AHHA is assisted by a variety of third parties to deliver the services we offer. These third parties change from time to time and include technology service providers for Internet, App services, cloud service, publishing and printing services. These third parties may be located in Australia or overseas locations, including but not limited to Singapore and the USA.
Wherever possible, AHHA imposes contractual restrictions equivalent to those imposed on the AHHA under the Privacy Act in respect of collection and use of personal information by those third parties.
AHHA will obtain an individual’s specific consent prior to disclosing information for the purposes of direct marketing of the AHHA’s services. An individual will be able to opt-out of direct marketing at any time if they so choose.
Under no circumstances will AHHA sell or receive payment for licensing or disclosing an individual’s personal information.
4. Data quality
We take steps to ensure that the personal information we collect is accurate, up to date and complete. These steps include maintaining and updating personal information when we are advised by individuals that their personal information has changed, and at other times as necessary.
5. Security of personal information
AHHA takes steps to protect the personal information we hold against loss, unauthorised access, use, modification or disclosure, and against other misuse. When the personal information that we collect is no longer required, we destroy or delete it in a secure manner.
All credit card details are only stored and transmitted in encrypted form. Unencrypted credit card information isNOT stored on our internet servers. Online credit card payments are currently processed using a third party payment gateway service run by E Way. E Way provides a plastic card industry data security scheme compliant payment gateway service to AHHA that is used to securely process customer payments. Credit card information is never stored in a cookie.
If an individual use their credit card and the transaction is manual rather than electronic, the record will be stored by AHHA for the period that financial records are required to be retained following which it will be destroyed in a secure manner.

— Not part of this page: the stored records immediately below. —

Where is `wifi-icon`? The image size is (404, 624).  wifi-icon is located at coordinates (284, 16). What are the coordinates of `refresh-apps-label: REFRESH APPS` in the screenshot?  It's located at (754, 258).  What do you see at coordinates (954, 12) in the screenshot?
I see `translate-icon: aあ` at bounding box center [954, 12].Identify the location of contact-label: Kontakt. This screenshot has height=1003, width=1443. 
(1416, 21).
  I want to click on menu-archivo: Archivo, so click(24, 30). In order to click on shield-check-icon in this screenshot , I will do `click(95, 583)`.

There are inherent risks in transmitting information across the internet and we do not have the ability to control the security of information collected and stored on third party platforms. In relation to our own servers, we take all reasonable steps to manage data stored on our servers to ensure data security.
Part B – Contact AHHA
6. Accessing personal information
Individuals can access the personal information that we hold about them, and they can ask us to correct the personal information we hold about them. AHHA will take reasonable steps to make appropriate corrections to personal information so that it is accurate, complete and up-to-date unless we consider that there is a sound reason under the Privacy Act or other relevant law to withhold the information, or not make the changes. If AHHAdoes not agree to make requested changes to personal information an individual may make a statement about the requested changes and AHHA will attach this to the record.
If an individual is listed on our network or email lists they are given the opportunity to opt out at any time. An individual can unsubscribe by using the ‘unsubscribe’ options noted in our emails.

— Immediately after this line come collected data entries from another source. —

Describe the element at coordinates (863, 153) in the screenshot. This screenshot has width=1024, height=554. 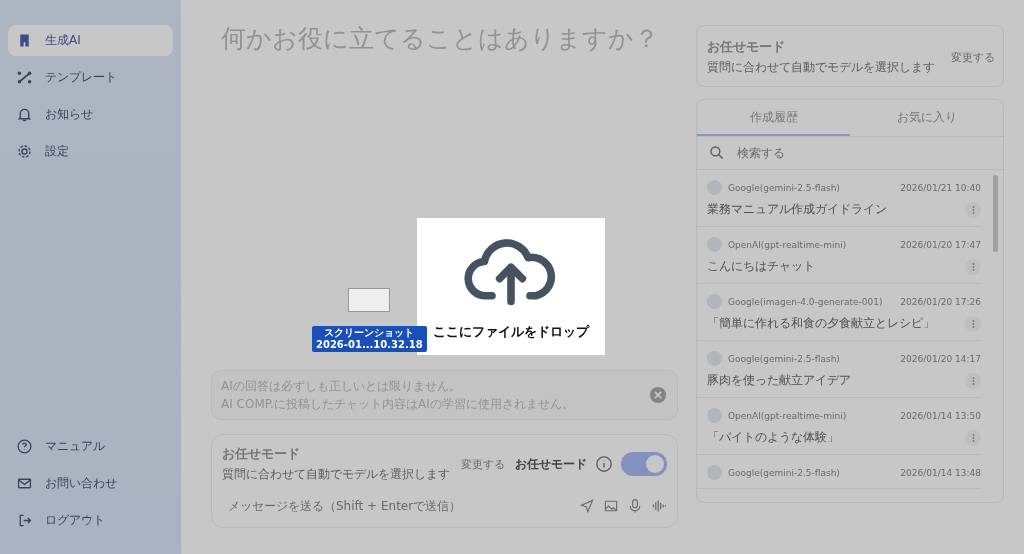
I see `search-field: 検索する` at that location.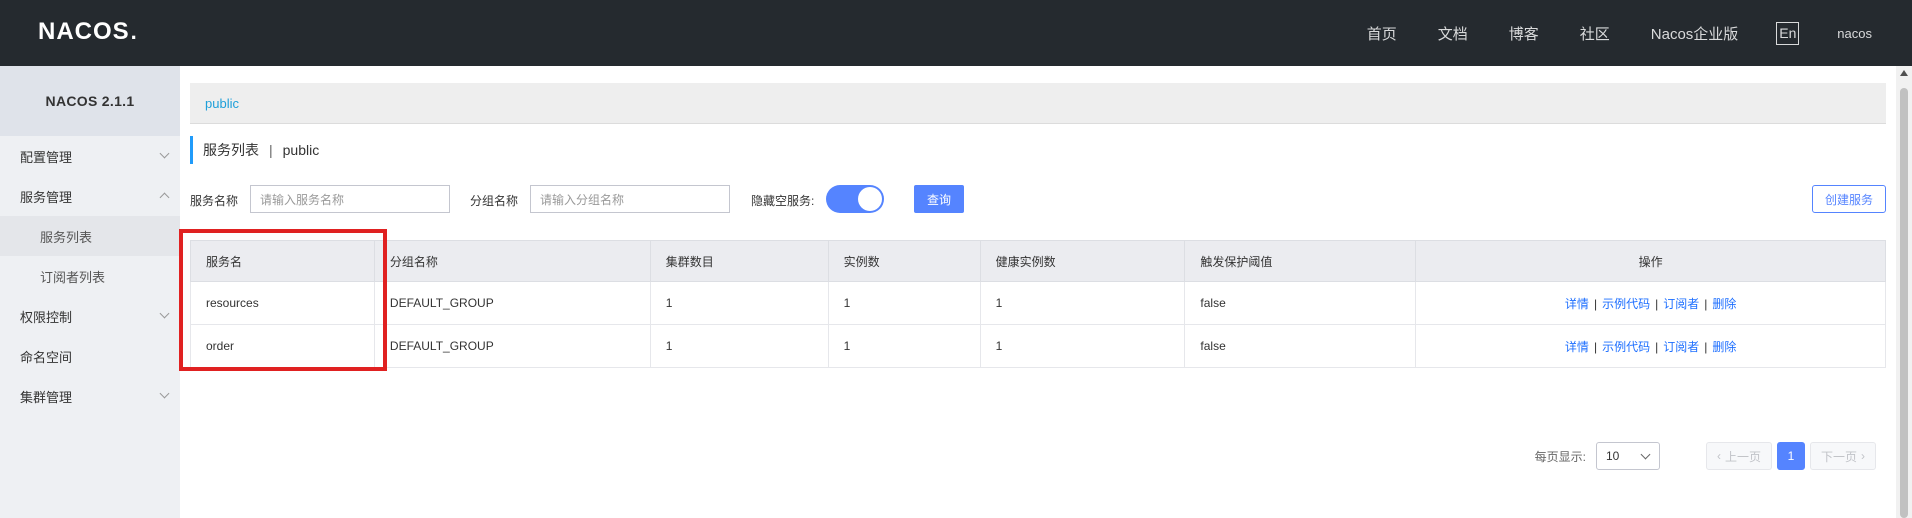 The width and height of the screenshot is (1912, 518). What do you see at coordinates (1560, 456) in the screenshot?
I see `page-size-label: 每页显示:` at bounding box center [1560, 456].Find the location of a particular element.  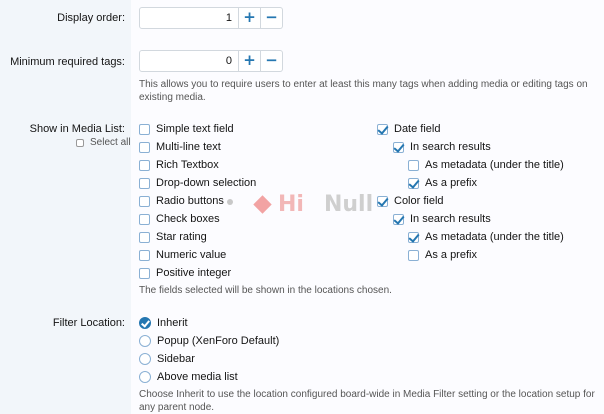

min-tags-increment-button: + is located at coordinates (250, 61).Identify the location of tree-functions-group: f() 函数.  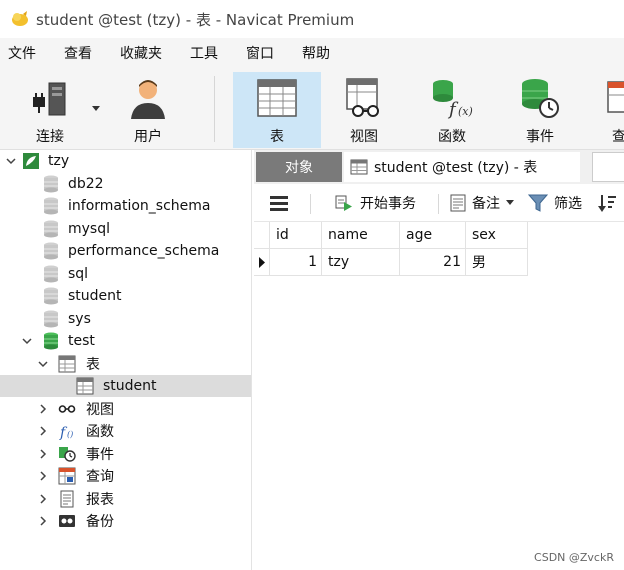
(126, 431).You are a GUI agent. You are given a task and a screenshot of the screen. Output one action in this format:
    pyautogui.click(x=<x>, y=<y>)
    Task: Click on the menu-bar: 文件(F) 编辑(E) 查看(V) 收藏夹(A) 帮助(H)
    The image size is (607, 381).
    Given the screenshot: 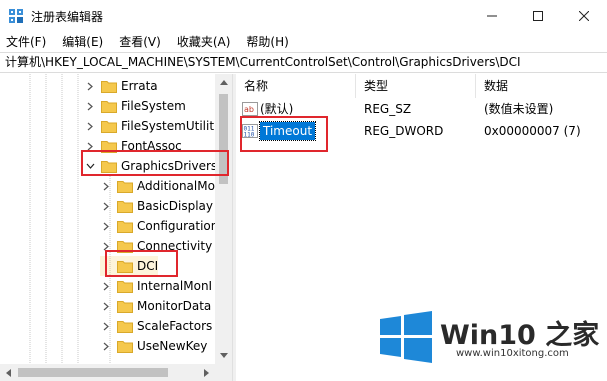 What is the action you would take?
    pyautogui.click(x=304, y=41)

7. Complaint Handling Processes
An individual may complain to AHHA about the way we handled their personal information. A complaint should be handled in a timely manner and, where appropriate, resolved quickly and informally. Complaints about AHHAactions should be made in writing. On receipt, the complaint is referred to the Director of Policy and Networks.

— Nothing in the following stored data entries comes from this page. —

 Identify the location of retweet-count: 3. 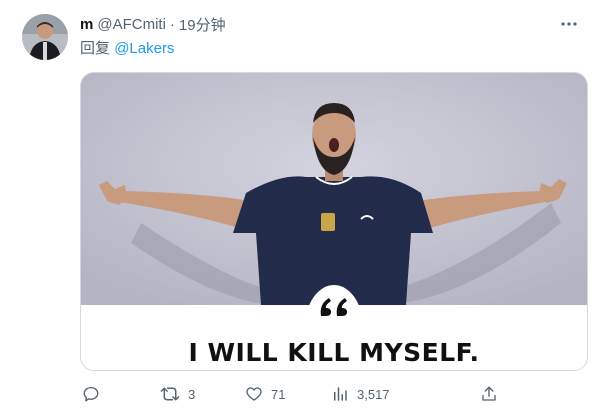
(192, 394).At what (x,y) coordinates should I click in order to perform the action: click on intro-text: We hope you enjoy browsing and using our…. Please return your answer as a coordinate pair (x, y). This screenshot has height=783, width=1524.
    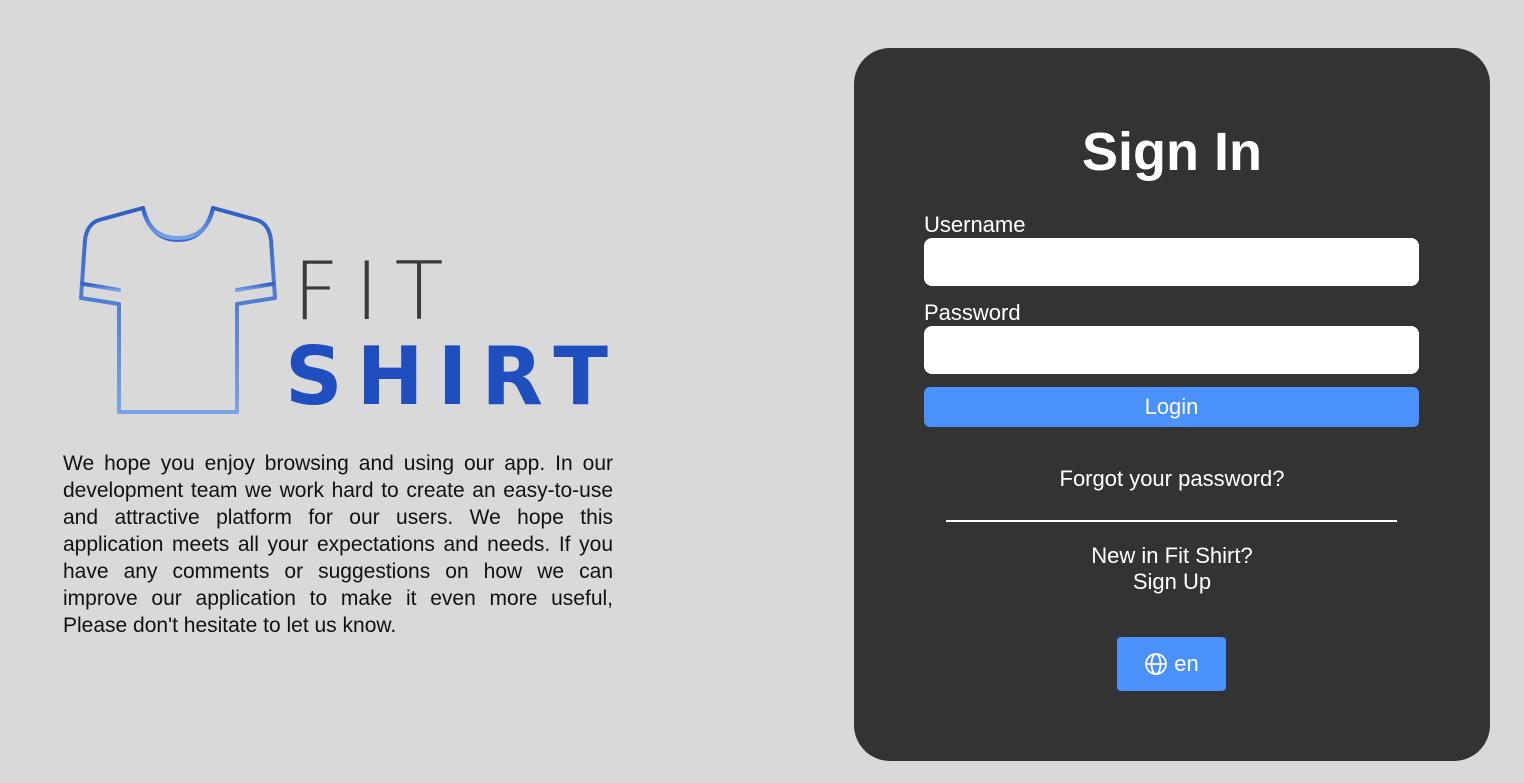
    Looking at the image, I should click on (338, 544).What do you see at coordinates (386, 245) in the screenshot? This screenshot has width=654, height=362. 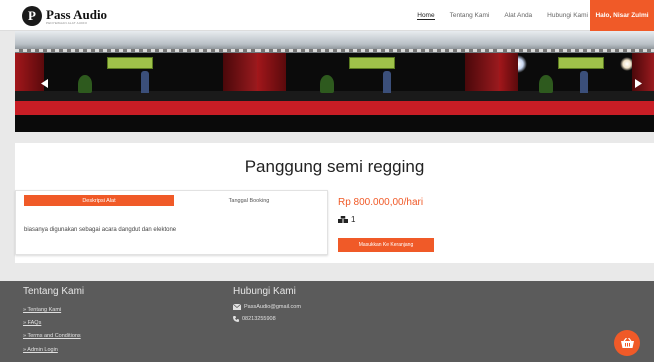 I see `add-to-cart-button: Masukkan Ke Keranjang` at bounding box center [386, 245].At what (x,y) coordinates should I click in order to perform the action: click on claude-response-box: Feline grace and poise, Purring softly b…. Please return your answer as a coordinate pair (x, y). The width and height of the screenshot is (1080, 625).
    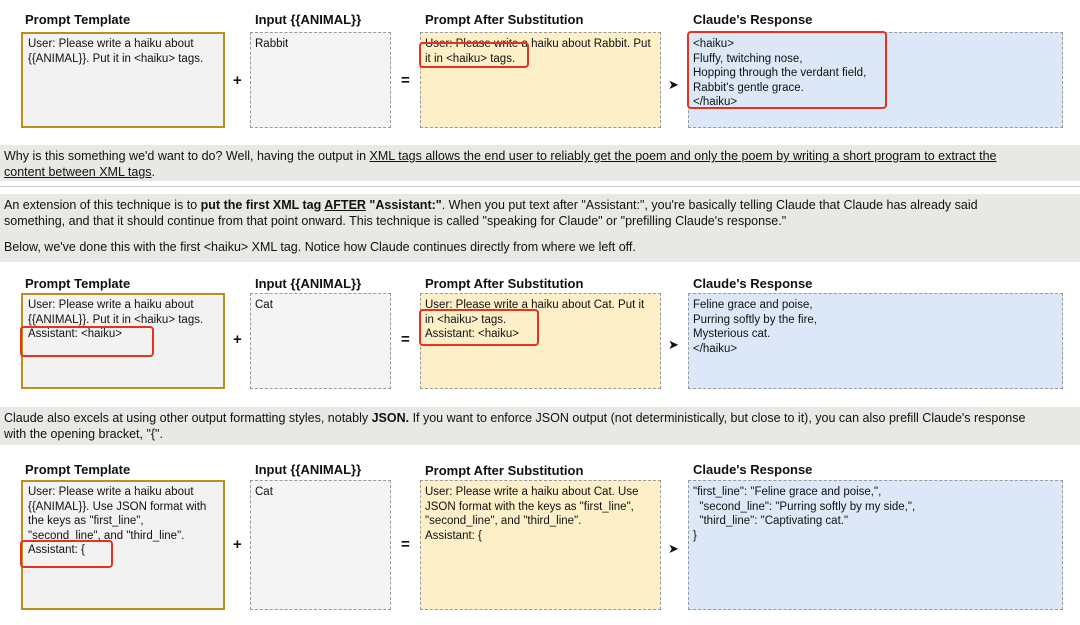
    Looking at the image, I should click on (876, 341).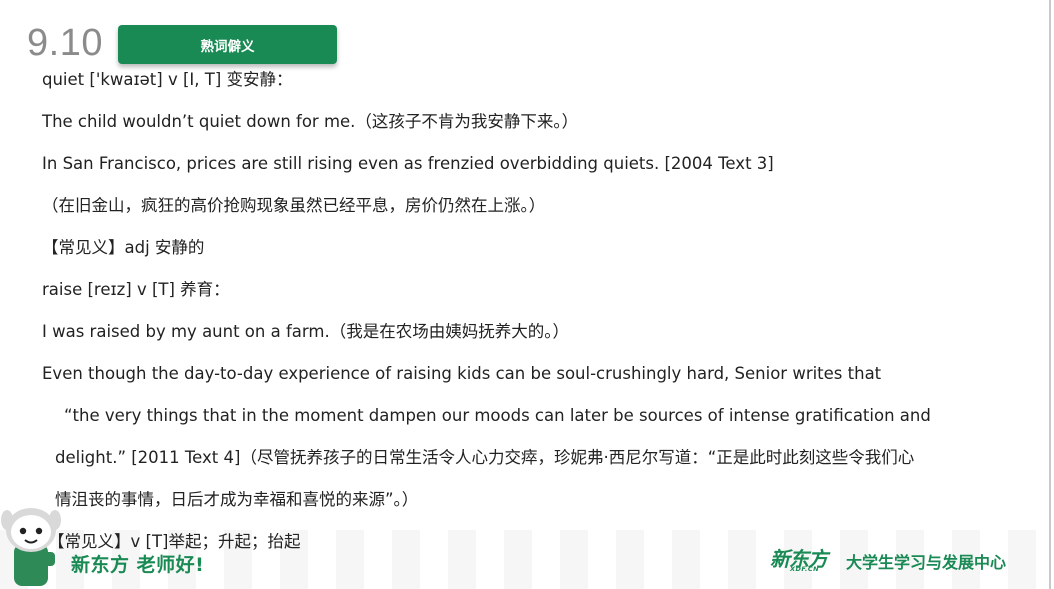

A complaint received should always be examined to see whether AHHA acted appropriately. If not, it may be appropriate to provide an explanation or apology. If further action is deemed to be required, the matter may be referred to the Chief Executive for consideration. All responses to complaints will be made in writing.
Under the Privacy Act an individual can make a complaint to the Office of the Australian Information Commissioner about the handling of their personal information by private sector organisations covered by the Privacy Act.